A lua acima de todos os prédios e longe de tanta névoa, brilhava. Jack caminhava pelas ruas vazias já após o toque de recolher, afinal, sempre havia pessoas desatentas ou rebeldes que infligiam a lei da rainha. Passou pelo centro da cidade, indo para zona mais pobre da cidade. Era uma noite escura, e logo a chuva começou a cair em Londres. O caçador era um homem alto, forte e habilidoso, com uma espada reluzente pendurada em seu cinto. Havia uma lenda por toda região sobre um ser que enfrentava as sombras, salvando os desprotegidos que eram atacados pela noite.
Muitos buscavam entender o que se escondia nas sombras, se eram monstros, demônios ou apenas homens maus, afinal, a pior monstruosidade já tinha vindo de pessoas comuns antes. Os olhos cinzentos se moviam atentamente por dentro da névoa, buscando qualquer movimentação suspeita. Ouviu um piado, como um lamento distante de onde estava. Caminhou minuciosamente pela estrada de tijolos desalinhados, evitando qualquer barulho.

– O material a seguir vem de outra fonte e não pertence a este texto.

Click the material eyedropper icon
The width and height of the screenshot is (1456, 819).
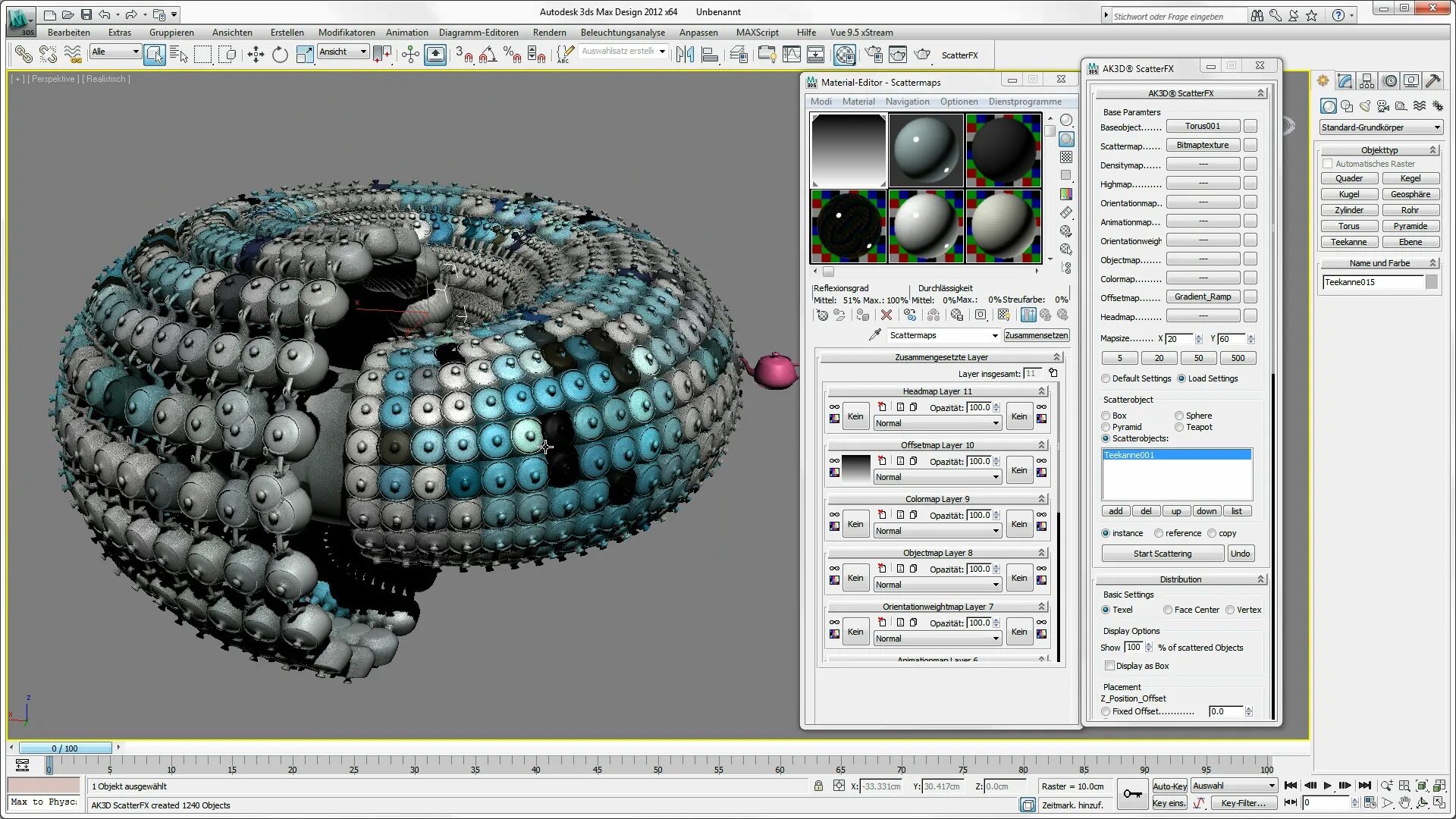coord(874,334)
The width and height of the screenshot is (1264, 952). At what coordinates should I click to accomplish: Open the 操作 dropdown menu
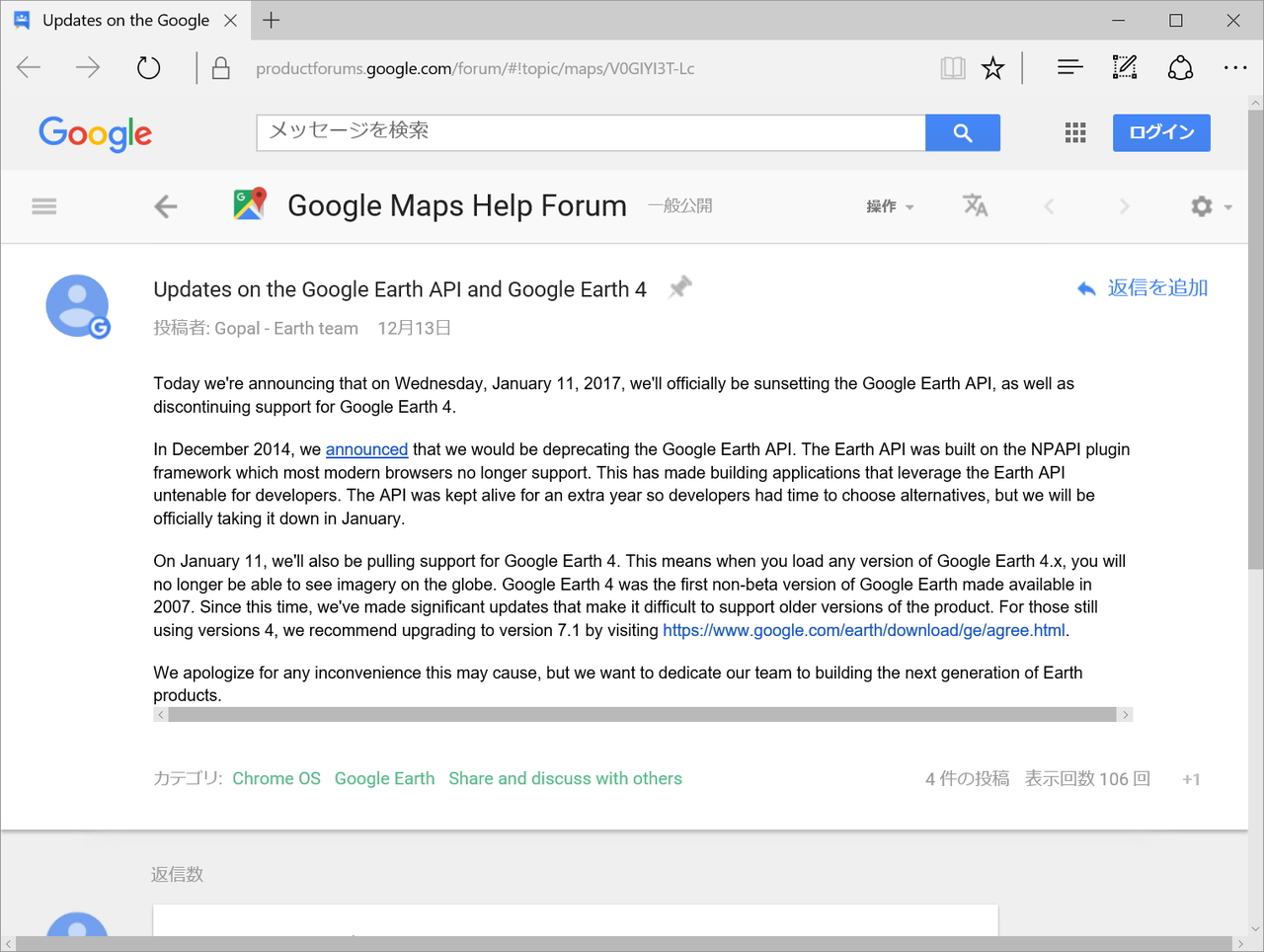click(888, 206)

O choro que ouviu, vinha por detrás de uma caçamba de lixo, mofada e com cheiro pútrido que queimou as suas narinas. Deu passos leves e encontrou uma garota ruiva e vestida de trapos, soluçando e com medo. A figura feminina se contorceu ao encarar o rapaz muito mais alto que ela, as lágrimas lhe percorreram o rosto seco devido a falta de alimentação.
— Uma mendiga. — Sua voz soou com frieza. — Por que está chorando garotinha?
Jack se abaixou e observou alguns cortes e arranhões nos braços e nas pernas da garota pálida e de cabelos alaranjados sem brilho.
— Monstros. — sussurrou, com um nó de choro na garganta.
— Que tipo de monstros? — Os olhos cinzentos encarou as orbes esverdeadas da menina, que diferente do cabelo, brilhava intensamente. Provavelmente por conta das lágrimas que os enchiam.
O silêncio da madrugada e as poucas luzes que iluminava nos postes, criavam um clima denso, e apesar da experiência do caçador, sabia que não podia vacilar.
— Aqueles que estão ao redor. Nas sombras. — Encarou as paredes ao redor do beco, como se pudesse ver as coisas que se encolhiam e se moviam por elas. — Eu tô com fome. — admitiu.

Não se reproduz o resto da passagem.